Don Juan said that when the lady went inside the house, the man and his friends called him to the back, allegedly to do some work. The man was very pale, white with anger. From the sound of his voice don Juan knew what the man was really planning to do. Don Juan pretended to acquiesce, but instead of heading for the back, he ran for the stables. He trusted that the horses would make such a racket the owners would come out to see what was wrong. He knew that the man would not dare shoot him. That would have been too noisy and the man’s fear of endangering his job was too overpowering. Don Juan also knew that the man would not go where the horses were. That is, unless he had been pushed beyond his endurance.
“I jumped inside the stall of the wildest stallion,” don Juan said, “and the petty tyrant, blinded by rage, took out his knife and jumped in after me. I went instantly behind my planks. The horse kicked him once and it was all over… I had spent six months in that house and in that period of time I had exercised the four attributes of warriorship. Thanks to them, I had succeeded. Not once had I felt sorry for myself or wept in impotence. I had been joyful and serene. My control and discipline were as keen as they’d ever been, and I had had a firsthand view of what forbearance and timing did for impeccable warriors. And I had not once wished the man to die. My benefactor explained something very interesting. Forbearance means holding back with the spirit something that the warrior knows is rightfully due. It doesn’t mean that a warrior goes around plotting to do anybody mischief, or planning to settle past scores. Forbearance is something independent. As long as the warrior has control, discipline, and timing, forbearance assures giving whatever is due to whoever deserves it.”

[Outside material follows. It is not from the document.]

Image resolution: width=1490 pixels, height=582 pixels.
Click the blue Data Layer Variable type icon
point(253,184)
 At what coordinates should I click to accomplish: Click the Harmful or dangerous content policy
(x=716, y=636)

“Do petty tyrants sometimes win, and destroy the warrior facing them?” I asked.
“Of course. There was a time when warriors died like flies at the beginning of the Conquest. Their ranks were decimated. The petty tyrants could put anyone to death, simply acting on a whim. Under that kind of pressure seers reached sublime states.”
Don Juan said that that was the time when the surviving seers had to exert themselves to the limit to find new ways.

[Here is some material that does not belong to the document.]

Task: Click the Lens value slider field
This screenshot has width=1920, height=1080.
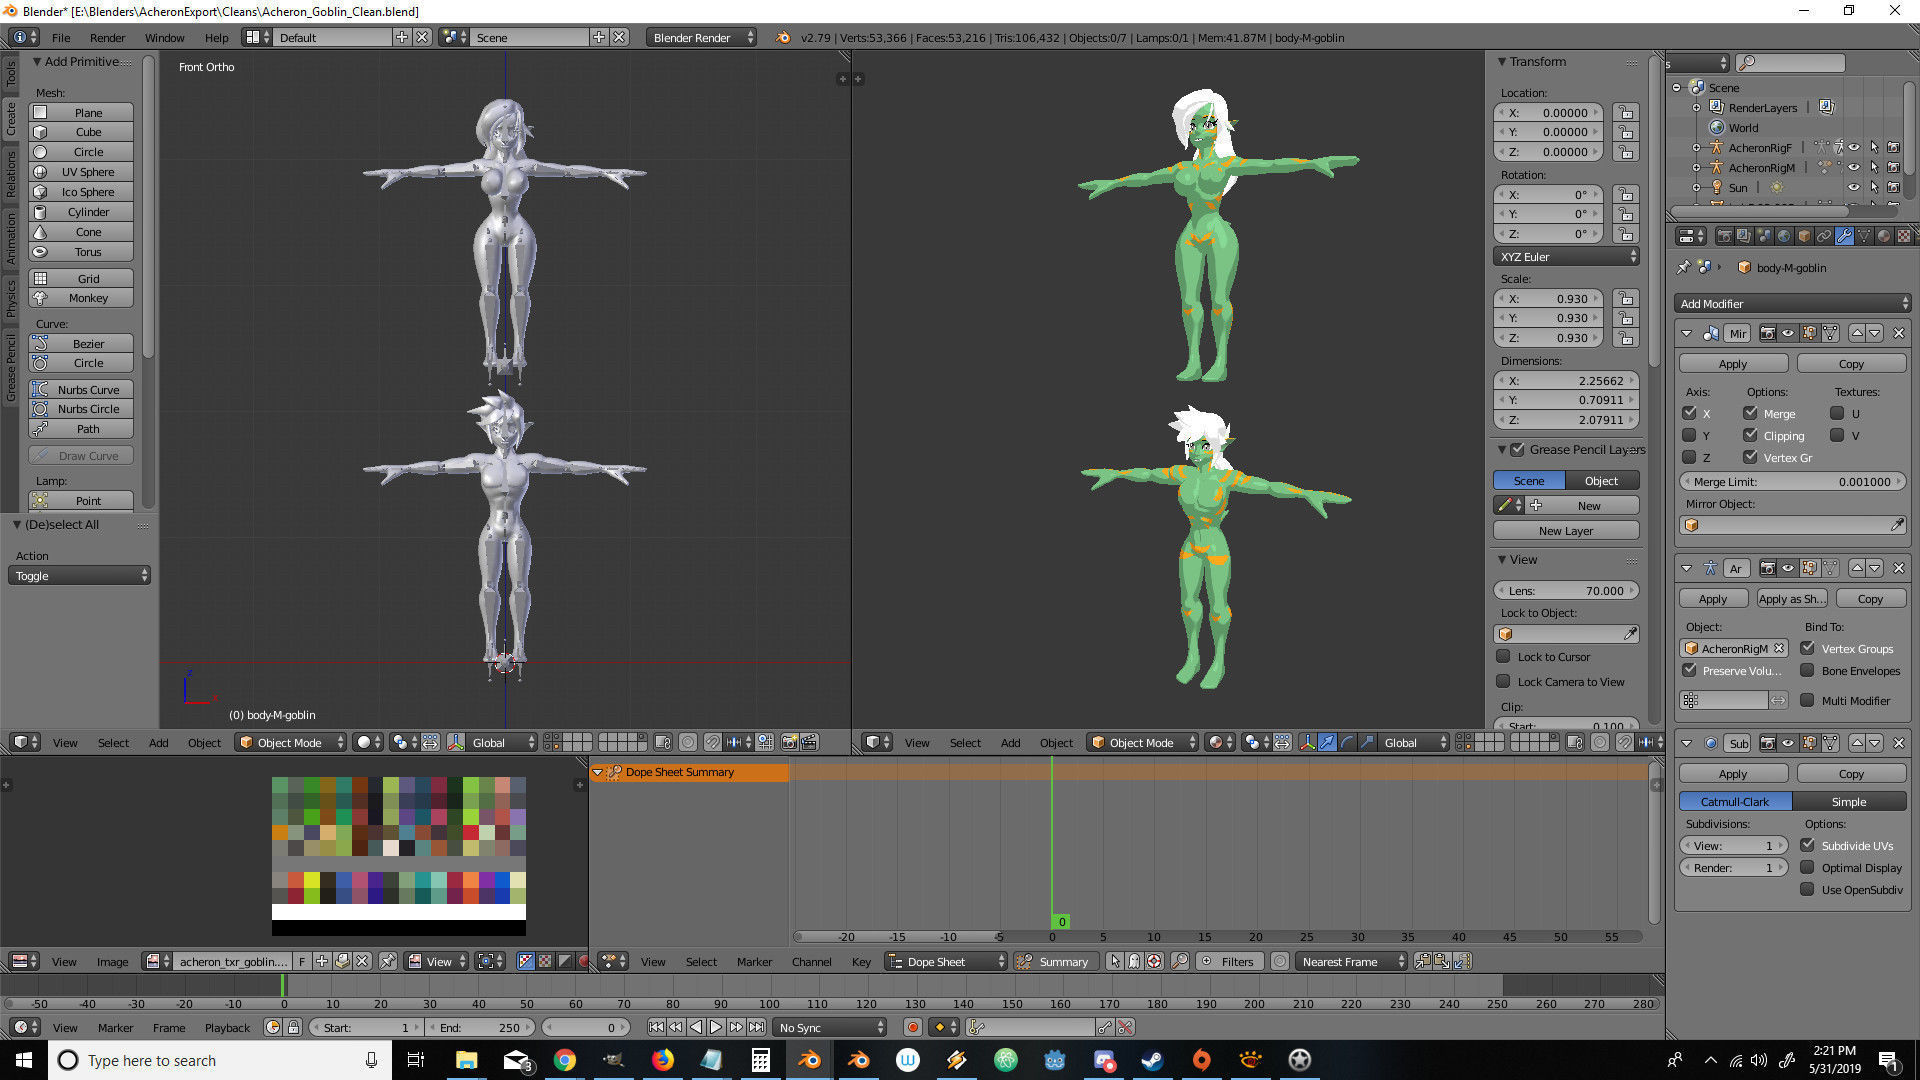Action: (1566, 590)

“The new seers used petty tyrants,” don Juan said, staring at me fixedly, “not only to get rid of their self importance, but to accomplish the very sophisticated maneuver of moving themselves out of this world. You’ll understand that maneuver as we keep on discussing the mastery of awareness.”
I explained to don Juan that what I had wanted to know was whether, in the present, in our times, the petty tyrants he had called small fry could ever defeat a warrior.
“All the time,” he replied. “The consequences aren’t as dire as those in the remote past. Today it goes without saying that warriors always have a chance to recuperate or to retrieve and come back later. But there is another side to this problem. To be defeated by a small-fry petty tyrant is not deadly, but devastating. The degree of mortality, in a figurative sense, is almost as high. By that I mean that warriors who succumb to a small-fry petty tyrant are obliterated by their own sense of failure and unworthiness. That spells high mortality to me.”
“How do you measure defeat?”
“Anyone who joins the petty tyrant is defeated. To act in anger, without control and discipline, to have no forbearance, is to be defeated.”
“What happens after warriors are defeated?”
“They either regroup themselves or they abandon the quest for knowledge and join the ranks of the petty tyrants for life.”